M. Terry / El Sol

El legado de Jim Davis en la Maratón de Los Angeles sigue intacto.

El residente de Sylmar corrió, caminó y, todavía más importante, completó su 31ª maratón el pasado domingo 14 de Febrero. Davis, de 75 años, terminó la competencia en 7:46 minutos a pesar de tener una rodilla reparada quirúrgicamente que limita severamente su movimiento.

Aún así, completó las 26.2 millas que iniciaron en el Estadio de los Dodgers y culminaron en Santa Monica.

“Hasta reduje en 49 minutos el tiempo que me tomó el año pasado”, dijo Davis con orgullo.

El es parte de un selecto grupo de corredores conocidos como Legacy Runners, que han completado todas las ediciones de la Maratón de Los Ángeles desde 1986.

La competencia tuvo puntos altos y bajos para Davis.

Empezó la carrera trotando y caminando a un ritmo de 15 minutos por milla en las primeras 8 millas, cuidando su rodilla. Después de la milla 8, Davis se dio cuenta que debía ir a un paso más lento “para guardar mis piernas, porque el punto es terminar”.

En la milla 12 se encontró con una maravillosa sorpresa. Davis vio a su hijo, Jason, quien llevó a su familia para alentarlo. Era la primera vez que Jason había visto a su padre en la competencia.

“El me había enviado un correo electrónico diciéndome que vendría, pero no teníamos un punto específico para encontrarnos en la ruta”, dijo Davis. “Eso me emocionó mucho. Tuve que parar para tomarme una foto.

Fue también en la milla 12 que Davis empezó a tener problemas con su balance.

Su hijo lo retuvo e impidió que cayera. Pero a medida que continuaba en la ruta “tenía esta sensación que mi cuerpo seguía hacia adelante, como si no pudiera pararme derecho”.

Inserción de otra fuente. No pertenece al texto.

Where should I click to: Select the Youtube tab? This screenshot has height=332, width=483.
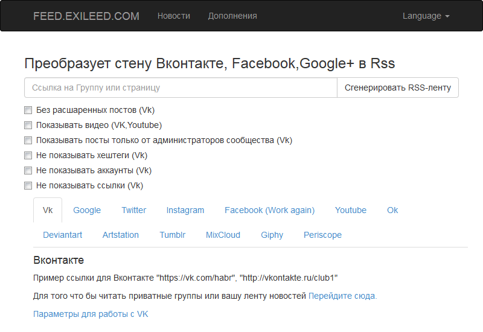(x=351, y=211)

Esas “sensaciones” empeoraron a medida que progresaba en la competencia. Davis dijo que tomó pequeños descansos para tratar de aliviar esos sentimientos, e incluso se agarró de un poste para enderezarse. Sin embargo, se cayó en la milla 18. También se cayó en tres otras ocasiones en entre la milla 18 y 20.

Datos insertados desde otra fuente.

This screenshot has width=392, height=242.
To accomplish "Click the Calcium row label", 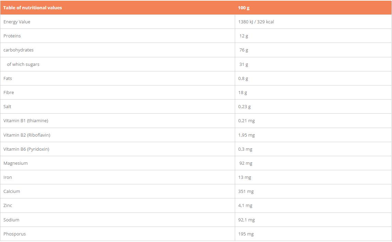I will (x=12, y=192).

La gente llegaba a revisar que estaba bien.

“Mi mente me seguía diciendo que siguiera adelante”, dijo.

Después de caer en la milla 20, un par de corredores se detuvieron y le ayudaron. El hombre y la mujer le dijeron que caminarían con Davis para asegurarse de que terminara la carrera. Ellos lo tomaron por las manos o ponían sus brazos alrededor de sus hombros.

Pero todos terminaron la competencia juntos.

Davis dijo que no fue a ver a un médico después de la carrera.

“Las sensaciones pararon. Y el siguiente día tenía el entumecimiento normal después de una maratón”, expresó.

También celebró de la forma que lo hace después de completar una maratón.

“Regresé a casa, me tomé un vaso de vine y me fui a dormir”, dijo.

Pero Davis ya está haciendo planes para correr, caminar — y completar —  la Maratón de Los Angeles 2017.

Después de todo, hay un legado que mantener.